# Maid needed for family



## Mr.toma (Feb 15, 2013)

a femal maid is required for a nice family in alain - abu dhabi ,should know english,between 25 - 40 years old . for part or full time job , on her visa ,
we pay a good salary and acommodation .
for more info call _/snip_


----------



## Mr.toma (Feb 15, 2013)

*Philipina maid needed*

A doctors's family looking for philipina female live in house maid. should be between 20 - 35 years old for cleaning and ironing , must speaks english.
We offer a good salary (1200 - 1400 Dhs), meals and acommodation .


----------



## ccr (Jun 20, 2010)

Mr.toma said:


> ...philipina female live in house maid... We offer a good salary (1200 - 1400 Dhs), meals and acommodation.


I believe the minimum requirement written in UAE maid contract is 1500 AED for Filipina maids.


----------



## Chocoholic (Oct 29, 2012)

Mr.toma said:


> on her visa


If she has her own visa, then she's already sponsored by someone else. The only way to have a maid with a visa, is to use an agency.

Employing home help under someone else's sponsorship is not allowed and carries huge fines.


----------



## Chocoholic (Oct 29, 2012)

ccr said:


> I believe the minimum requirement written in UAE maid contract is 1500 AED for Filipina maids.


The minimum wage for a Filapina maid is 1,460 Dhs per month - or the equivalent of 400 US Dollars. This agreement was made between the UAE and the Philippines last year.


----------



## ccr (Jun 20, 2010)

Chocoholic said:


> The minimum wage for a Filapina maid is 1,460 Dhs per month - or the equivalent of 400 US Dollars...


Filipina ~ Filapina
1500 ~ 1460
To-may-to ~ To-mah-to

It was really a rhetorical comment


----------



## Chocoholic (Oct 29, 2012)

ccr said:


> Filipina ~ Filapina
> 1500 ~ 1460
> To-may-to ~ To-mah-to
> 
> It was really a rhetorical comment


Either way the wages are a bit pathetic to start with aren't they?


----------



## fcjb1970 (Apr 30, 2010)

Chocoholic said:


> Either way the wages are a bit pathetic to start with aren't they?

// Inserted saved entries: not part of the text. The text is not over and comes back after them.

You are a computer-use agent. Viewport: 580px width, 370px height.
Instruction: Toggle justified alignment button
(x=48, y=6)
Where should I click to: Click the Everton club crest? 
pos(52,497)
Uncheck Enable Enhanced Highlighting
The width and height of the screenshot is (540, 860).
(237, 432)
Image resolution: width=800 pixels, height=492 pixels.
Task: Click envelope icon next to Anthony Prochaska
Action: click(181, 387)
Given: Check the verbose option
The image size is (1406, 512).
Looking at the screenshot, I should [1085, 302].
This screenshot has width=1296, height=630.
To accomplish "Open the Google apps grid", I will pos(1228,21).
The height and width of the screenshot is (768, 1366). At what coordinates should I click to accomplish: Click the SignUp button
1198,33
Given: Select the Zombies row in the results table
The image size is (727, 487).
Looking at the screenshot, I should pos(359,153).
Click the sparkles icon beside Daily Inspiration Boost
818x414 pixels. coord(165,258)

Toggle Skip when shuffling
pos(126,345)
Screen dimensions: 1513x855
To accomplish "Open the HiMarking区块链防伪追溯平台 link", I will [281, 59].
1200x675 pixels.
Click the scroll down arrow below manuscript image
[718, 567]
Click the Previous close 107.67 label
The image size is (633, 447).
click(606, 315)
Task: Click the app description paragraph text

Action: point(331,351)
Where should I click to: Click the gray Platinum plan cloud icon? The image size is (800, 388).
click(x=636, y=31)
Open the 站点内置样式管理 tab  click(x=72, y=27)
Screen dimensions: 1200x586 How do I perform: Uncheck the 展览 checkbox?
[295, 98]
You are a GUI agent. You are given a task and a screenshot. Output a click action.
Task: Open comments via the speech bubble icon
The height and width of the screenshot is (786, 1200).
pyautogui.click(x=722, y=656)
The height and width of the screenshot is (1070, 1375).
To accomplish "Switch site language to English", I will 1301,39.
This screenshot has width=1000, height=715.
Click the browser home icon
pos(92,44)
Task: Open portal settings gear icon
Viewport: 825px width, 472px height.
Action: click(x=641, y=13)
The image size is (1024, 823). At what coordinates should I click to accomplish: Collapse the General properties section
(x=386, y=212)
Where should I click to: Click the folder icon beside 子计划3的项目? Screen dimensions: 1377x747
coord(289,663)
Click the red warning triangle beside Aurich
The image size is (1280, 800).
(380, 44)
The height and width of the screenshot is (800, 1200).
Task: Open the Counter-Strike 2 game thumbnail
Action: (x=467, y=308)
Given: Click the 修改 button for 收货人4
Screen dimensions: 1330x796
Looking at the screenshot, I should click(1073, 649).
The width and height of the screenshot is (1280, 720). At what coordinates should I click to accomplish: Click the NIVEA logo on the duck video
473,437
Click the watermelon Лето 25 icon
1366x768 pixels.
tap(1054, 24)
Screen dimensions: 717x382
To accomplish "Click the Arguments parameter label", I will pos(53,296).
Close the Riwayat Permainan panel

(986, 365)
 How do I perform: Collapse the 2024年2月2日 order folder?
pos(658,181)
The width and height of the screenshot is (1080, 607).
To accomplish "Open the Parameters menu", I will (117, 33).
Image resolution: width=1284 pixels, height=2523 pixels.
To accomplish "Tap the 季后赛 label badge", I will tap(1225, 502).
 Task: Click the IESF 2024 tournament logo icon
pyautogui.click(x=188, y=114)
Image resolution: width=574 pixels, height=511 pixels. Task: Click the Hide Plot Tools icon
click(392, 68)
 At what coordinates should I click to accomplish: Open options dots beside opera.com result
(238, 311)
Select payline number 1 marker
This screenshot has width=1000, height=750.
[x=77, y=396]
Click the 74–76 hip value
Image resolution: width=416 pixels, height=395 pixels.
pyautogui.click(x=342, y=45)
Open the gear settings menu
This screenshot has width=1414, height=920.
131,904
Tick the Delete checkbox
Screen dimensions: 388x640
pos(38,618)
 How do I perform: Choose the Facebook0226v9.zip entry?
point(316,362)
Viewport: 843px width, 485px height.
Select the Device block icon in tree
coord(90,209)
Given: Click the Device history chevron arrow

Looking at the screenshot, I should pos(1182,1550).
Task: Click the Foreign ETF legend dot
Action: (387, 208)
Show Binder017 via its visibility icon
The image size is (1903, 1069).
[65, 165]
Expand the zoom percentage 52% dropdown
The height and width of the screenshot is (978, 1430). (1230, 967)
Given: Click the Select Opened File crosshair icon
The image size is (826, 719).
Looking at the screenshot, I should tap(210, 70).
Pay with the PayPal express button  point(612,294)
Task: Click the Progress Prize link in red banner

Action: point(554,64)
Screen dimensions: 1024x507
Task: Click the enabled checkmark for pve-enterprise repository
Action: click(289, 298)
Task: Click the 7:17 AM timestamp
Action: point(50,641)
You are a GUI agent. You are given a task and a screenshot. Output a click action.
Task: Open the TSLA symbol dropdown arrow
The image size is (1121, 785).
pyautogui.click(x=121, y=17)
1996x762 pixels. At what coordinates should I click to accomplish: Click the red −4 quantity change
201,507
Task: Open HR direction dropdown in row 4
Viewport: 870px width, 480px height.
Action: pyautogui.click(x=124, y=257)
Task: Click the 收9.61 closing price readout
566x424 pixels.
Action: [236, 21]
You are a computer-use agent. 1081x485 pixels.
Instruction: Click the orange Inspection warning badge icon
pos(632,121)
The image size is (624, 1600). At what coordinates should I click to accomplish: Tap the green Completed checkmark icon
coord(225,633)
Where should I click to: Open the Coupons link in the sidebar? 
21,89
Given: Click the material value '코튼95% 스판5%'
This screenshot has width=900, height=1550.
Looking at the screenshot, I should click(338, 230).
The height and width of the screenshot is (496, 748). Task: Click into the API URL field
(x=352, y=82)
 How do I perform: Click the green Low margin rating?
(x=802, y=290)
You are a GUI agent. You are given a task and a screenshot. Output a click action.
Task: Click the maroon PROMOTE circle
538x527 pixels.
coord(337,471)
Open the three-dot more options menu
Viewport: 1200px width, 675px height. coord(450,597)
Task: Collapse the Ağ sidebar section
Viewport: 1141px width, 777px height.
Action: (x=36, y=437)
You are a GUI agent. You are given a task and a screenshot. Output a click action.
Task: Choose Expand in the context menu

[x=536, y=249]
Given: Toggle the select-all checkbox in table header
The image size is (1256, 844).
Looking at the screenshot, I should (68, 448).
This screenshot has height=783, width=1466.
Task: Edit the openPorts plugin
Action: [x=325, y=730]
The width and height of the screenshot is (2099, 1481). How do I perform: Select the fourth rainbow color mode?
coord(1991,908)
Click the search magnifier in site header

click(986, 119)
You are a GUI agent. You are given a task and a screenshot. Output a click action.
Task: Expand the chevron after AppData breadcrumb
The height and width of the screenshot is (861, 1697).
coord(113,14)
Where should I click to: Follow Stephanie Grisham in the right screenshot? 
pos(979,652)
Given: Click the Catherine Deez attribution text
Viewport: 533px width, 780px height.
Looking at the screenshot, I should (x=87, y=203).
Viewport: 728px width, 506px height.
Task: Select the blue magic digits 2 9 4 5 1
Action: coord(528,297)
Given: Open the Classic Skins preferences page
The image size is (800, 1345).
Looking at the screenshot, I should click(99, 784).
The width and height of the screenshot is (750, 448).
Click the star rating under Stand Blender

But the post says _good salary 1200-1400_ so it must be good, I am sure they are offering one day off a month also.


----------



## Chocoholic (Oct 29, 2012)

fcjb1970 said:


> But the post says _good salary 1200-1400_ so it must be good, I am sure they are offering one day off a month also.


But it's below the minimum wage allowed for a Filipina - so no, it's not a good salary. 2,000 dhs would be a good salary.

There are levels for different nationalities. Some aren't even allowed to work as home help anymore.


----------



## saraswat (Apr 28, 2012)

pretty certain fcjb was being sarcastic there .. 

@fcjb gotta use the smileys / emoticon's ...


----------



## Jynxgirl (Nov 27, 2009)

I wish they would require all maids to be at least 30 so they have a bit more years on them and maybe a bit more of a sense of themselves so they dont allow people to take advantage of them so much  Really is sad that someone thinks 1200 is a good salary.


----------



## ccr (Jun 20, 2010)

Jynxgirl said:


> Really is sad that someone thinks 1200 is a good salary.


It is all relative as 1200 is a good salary somewhere in the 3rd world. We don't know where the good doctor is from...


----------